**Exercise details**
Can you render the lines below as a Markdown table with a Row column for the row number and a Line column for each line, leaving out blank lines?

**Data listing**
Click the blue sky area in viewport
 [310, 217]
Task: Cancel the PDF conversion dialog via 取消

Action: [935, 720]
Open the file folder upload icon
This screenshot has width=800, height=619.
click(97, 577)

**Written response**
| Row | Line |
|---|---|
| 1 | Click the blue sky area in viewport |
| 2 |  [310, 217] |
| 3 | Task: Cancel the PDF conversion dialog via 取消 |
| 4 | Action: [935, 720] |
| 5 | Open the file folder upload icon |
| 6 | This screenshot has width=800, height=619. |
| 7 | click(97, 577) |